Sur le plan monétaire, le FMI met en avant le renforcement progressif des réserves de change, ainsi que l’introduction d’un nouveau cadre d’opérations de change, destiné à accroître la prévisibilité et la transparence des interventions, à lisser la volatilité excessive du cedi sans en fixer le taux, et à canaliser de façon neutre les flux de devises, notamment issus des exportations d’or. Enfin, Adrian Alter relève la poursuite des réformes dans le secteur de l’énergie, combinant ajustement tarifaire, apurement des arriérés et recours au Cash Waterfall Mechanism, afin de limiter l’accumulation de nouveaux passifs et favoriser l’investissement privé.

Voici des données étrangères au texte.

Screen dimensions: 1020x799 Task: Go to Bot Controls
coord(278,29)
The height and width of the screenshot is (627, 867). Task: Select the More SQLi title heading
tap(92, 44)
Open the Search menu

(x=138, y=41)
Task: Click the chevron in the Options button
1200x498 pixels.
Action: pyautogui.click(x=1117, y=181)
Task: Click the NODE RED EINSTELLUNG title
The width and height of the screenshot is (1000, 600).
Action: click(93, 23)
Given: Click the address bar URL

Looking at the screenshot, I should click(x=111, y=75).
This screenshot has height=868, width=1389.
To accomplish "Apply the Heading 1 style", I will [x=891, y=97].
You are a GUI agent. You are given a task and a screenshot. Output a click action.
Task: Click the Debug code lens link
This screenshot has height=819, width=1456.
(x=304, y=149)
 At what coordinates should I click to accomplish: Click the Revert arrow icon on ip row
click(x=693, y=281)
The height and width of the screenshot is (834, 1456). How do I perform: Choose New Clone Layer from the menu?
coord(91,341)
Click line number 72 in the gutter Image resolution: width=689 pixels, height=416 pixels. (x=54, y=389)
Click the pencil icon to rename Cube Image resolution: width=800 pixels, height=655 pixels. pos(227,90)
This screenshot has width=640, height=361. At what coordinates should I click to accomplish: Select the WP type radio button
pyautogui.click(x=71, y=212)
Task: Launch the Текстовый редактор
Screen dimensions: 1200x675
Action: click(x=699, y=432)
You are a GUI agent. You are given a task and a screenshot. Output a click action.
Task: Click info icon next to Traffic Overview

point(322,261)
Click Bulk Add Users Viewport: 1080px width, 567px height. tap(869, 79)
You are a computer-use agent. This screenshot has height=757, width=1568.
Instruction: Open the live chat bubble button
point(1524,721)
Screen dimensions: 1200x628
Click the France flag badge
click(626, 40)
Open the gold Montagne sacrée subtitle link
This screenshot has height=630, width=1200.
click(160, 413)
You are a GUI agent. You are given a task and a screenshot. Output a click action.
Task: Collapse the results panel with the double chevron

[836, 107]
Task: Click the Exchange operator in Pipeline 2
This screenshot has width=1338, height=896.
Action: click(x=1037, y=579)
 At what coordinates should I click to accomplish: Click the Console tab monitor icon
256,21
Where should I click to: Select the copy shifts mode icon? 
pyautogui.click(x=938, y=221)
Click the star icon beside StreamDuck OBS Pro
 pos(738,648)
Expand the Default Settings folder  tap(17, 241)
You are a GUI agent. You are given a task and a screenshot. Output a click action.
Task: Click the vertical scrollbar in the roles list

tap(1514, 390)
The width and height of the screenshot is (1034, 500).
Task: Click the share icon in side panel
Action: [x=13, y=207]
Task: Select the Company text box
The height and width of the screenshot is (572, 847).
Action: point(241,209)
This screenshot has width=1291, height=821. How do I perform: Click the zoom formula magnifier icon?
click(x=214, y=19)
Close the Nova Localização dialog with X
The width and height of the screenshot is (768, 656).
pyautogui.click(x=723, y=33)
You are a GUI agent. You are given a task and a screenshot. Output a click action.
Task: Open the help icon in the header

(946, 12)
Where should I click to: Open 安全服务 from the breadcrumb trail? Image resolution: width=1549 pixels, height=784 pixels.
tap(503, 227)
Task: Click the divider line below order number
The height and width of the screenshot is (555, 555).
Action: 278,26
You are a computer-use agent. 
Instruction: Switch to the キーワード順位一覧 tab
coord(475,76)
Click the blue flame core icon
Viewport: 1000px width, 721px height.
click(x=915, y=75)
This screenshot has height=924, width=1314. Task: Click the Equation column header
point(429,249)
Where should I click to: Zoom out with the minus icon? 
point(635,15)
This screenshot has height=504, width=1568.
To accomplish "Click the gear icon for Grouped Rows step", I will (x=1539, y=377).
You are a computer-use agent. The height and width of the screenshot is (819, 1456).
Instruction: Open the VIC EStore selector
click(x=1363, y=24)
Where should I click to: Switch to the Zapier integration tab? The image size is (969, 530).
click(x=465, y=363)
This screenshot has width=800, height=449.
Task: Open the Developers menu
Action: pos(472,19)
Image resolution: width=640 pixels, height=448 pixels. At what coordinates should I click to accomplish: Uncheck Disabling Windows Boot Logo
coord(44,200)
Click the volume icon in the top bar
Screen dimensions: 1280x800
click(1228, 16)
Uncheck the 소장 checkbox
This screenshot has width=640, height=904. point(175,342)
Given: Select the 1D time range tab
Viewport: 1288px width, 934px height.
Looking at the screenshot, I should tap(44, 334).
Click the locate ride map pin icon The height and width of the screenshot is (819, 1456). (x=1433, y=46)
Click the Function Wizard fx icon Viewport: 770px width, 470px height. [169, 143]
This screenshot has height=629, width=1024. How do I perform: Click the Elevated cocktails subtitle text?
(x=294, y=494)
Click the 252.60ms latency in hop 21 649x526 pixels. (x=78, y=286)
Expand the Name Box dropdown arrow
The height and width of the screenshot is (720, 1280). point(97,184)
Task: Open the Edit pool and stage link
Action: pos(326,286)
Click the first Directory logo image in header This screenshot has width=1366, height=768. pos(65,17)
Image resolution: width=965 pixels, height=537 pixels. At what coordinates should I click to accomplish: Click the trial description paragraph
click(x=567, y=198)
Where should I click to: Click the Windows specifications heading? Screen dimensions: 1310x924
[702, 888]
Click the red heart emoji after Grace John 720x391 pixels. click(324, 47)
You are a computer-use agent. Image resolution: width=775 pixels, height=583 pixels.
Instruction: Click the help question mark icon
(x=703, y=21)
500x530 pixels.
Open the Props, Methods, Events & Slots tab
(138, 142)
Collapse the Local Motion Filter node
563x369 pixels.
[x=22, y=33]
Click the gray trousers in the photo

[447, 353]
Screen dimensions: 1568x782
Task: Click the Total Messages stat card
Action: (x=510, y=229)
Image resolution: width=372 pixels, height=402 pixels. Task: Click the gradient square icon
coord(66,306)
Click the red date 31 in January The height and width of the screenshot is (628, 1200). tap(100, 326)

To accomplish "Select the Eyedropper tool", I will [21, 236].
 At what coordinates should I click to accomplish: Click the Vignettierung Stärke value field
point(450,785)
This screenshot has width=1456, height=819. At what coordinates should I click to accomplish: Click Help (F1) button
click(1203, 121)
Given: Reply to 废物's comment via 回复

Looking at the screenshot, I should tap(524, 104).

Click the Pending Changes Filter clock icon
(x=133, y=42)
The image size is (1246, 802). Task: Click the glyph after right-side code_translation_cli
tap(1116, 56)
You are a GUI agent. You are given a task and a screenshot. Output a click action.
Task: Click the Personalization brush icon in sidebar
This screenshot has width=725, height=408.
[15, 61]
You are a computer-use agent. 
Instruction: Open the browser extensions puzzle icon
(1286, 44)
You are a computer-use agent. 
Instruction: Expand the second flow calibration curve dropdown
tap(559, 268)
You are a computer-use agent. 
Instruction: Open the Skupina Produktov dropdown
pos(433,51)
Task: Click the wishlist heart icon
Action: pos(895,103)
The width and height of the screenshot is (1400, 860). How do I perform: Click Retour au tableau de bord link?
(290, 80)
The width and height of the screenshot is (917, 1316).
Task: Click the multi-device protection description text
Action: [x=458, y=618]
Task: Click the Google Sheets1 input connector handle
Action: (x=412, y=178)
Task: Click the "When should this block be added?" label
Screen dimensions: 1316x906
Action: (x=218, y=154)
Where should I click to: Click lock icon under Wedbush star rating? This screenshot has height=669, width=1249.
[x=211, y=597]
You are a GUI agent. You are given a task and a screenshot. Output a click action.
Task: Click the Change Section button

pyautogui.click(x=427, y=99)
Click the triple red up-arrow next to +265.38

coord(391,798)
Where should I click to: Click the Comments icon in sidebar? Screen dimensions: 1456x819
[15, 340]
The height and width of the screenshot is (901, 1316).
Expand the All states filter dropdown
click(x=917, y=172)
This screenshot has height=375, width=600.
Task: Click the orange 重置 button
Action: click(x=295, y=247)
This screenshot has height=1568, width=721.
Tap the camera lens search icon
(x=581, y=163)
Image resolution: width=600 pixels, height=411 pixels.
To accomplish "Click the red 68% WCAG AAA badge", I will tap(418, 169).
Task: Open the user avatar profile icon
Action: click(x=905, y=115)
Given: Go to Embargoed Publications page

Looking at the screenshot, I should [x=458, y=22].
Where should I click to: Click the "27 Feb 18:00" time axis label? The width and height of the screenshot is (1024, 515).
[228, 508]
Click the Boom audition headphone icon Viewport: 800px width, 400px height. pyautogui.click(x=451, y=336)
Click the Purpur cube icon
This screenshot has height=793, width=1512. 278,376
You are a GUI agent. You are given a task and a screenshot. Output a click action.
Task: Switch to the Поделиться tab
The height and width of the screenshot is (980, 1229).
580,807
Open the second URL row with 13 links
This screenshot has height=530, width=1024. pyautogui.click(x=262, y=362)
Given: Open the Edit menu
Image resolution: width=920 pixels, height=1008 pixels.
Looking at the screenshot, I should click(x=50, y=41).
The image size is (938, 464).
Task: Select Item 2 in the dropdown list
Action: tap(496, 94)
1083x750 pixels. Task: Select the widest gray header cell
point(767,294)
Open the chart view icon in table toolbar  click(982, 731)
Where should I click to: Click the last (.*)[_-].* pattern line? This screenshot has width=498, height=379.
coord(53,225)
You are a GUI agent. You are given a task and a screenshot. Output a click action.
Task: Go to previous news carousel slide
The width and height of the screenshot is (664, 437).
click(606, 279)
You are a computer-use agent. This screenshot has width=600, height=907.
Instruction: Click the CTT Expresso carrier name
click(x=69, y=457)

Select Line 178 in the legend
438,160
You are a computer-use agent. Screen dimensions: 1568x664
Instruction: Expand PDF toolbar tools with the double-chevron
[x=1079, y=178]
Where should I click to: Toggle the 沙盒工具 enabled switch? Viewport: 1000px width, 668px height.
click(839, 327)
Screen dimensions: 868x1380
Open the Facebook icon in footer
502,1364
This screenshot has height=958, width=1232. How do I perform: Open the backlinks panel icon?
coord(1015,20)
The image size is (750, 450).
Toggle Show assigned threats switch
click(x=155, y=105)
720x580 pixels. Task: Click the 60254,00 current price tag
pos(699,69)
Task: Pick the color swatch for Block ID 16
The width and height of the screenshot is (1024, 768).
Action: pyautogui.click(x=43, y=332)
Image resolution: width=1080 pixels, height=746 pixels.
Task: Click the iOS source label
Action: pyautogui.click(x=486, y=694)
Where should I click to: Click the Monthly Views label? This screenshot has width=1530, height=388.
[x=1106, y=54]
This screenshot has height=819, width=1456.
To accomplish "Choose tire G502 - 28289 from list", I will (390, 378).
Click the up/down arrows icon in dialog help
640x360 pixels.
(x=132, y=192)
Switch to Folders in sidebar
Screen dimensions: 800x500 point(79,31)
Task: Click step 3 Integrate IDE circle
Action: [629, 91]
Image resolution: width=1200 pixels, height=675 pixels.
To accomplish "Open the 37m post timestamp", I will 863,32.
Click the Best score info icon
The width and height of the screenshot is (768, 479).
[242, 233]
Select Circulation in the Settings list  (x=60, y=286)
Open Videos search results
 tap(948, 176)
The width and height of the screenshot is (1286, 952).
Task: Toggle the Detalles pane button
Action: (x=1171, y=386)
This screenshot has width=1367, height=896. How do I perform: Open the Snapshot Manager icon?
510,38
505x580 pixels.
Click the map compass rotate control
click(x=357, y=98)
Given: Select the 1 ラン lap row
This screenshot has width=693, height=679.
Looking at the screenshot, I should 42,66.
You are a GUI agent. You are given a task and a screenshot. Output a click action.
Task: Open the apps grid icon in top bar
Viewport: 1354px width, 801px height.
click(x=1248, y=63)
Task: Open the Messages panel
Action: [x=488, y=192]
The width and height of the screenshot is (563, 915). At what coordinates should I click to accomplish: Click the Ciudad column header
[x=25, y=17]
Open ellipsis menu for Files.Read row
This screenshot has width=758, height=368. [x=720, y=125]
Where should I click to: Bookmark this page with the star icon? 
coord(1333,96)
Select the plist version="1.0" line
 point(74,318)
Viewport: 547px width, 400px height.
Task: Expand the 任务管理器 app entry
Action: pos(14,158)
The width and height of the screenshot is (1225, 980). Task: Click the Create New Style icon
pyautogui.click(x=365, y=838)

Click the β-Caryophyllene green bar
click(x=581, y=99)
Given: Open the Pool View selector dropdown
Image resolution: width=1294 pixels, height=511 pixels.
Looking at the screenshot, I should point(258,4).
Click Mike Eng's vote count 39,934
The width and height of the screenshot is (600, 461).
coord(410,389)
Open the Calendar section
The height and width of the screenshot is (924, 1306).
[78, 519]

Pour 2026, le FMI anticipe une poursuite de la stabilisation, avec une inflation attendue dans la cible de la banque centrale et un renforcement des équilibres extérieurs. Cette trajectoire resterait toutefois conditionnée au maintien d’une discipline budgétaire stricte, illustrée par l’objectif d’excédent primaire de 1,5% du PIB inscrit dans le budget 2026, ainsi qu’à la maîtrise des risques liés à la volatilité des prix des matières premières, au contexte sécuritaire régional, à la solidité du secteur financier et à l’achèvement du processus de restructuration de la dette.
L’inflation en baisse pour le douzième mois consécutif, à 5,4% en décembre
Les prix alimentaires ont ralenti à 4,9% en g.a. (après 6,6% en novembre), tandis que l’inflation hors alimentation s’est modérée à 5,8% (6,1% en novembre). Si les services ont enregistré une légère accélération à 4,5%, les biens, qui représentent près de 75% du panier de l’indice, ont vu leur inflation reculer à 5,8%.
Sur un mois, l’indice des prix à la consommation a progressé de 0,9%, rythme inchangé par rapport à novembre, traduisant une hausse modérée des prix en fin d’année. L’inflation des produits locaux est revenue à 5,9%, contre 4,3% pour les biens importés, confirmant la convergence progressive des dynamiques de prix.
Des disparités régionales marquées persistent : la région de l’Eastern a enregistré le taux le plus élevé (11,2%), tandis que la Savannah a affiché une inflation négative (-1,2%).
Le Ghana honore une échéance euro-obligataire de 709 M USD avant maturité
Ce paiement porte à 1,4 Md USD le montant total versé en 2025 aux détenteurs d’euro-obligations restructurées, après deux paiements de 349,5 M USD chacun. Il s’inscrit dans la mise en œuvre opérationnelle de la restructuration engagée avec les créanciers internationaux.
Cette opération, qui s’inscrit dans la gestion de l’encours de dette externe, s’accompagne d’un engagement à poursuivre les réformes en matière de mobilisation des recettes, de gestion des finances publiques et de renforcement des marges de sécurité budgétaires afin de faire face aux échéances futures.
Le Ghana et Afreximbank trouvent un accord de résolution sur une facilité de 750 M USD
Aucun détail n’a été communiqué à ce stade sur les modalités financières de l’accord ou l’impact sur le profil de dette. Les deux parties indiquent toutefois que cet accord ouvre la voie à une coopération financière continue, dans un contexte de normalisation progressive des relations avec les créanciers et partenaires financiers.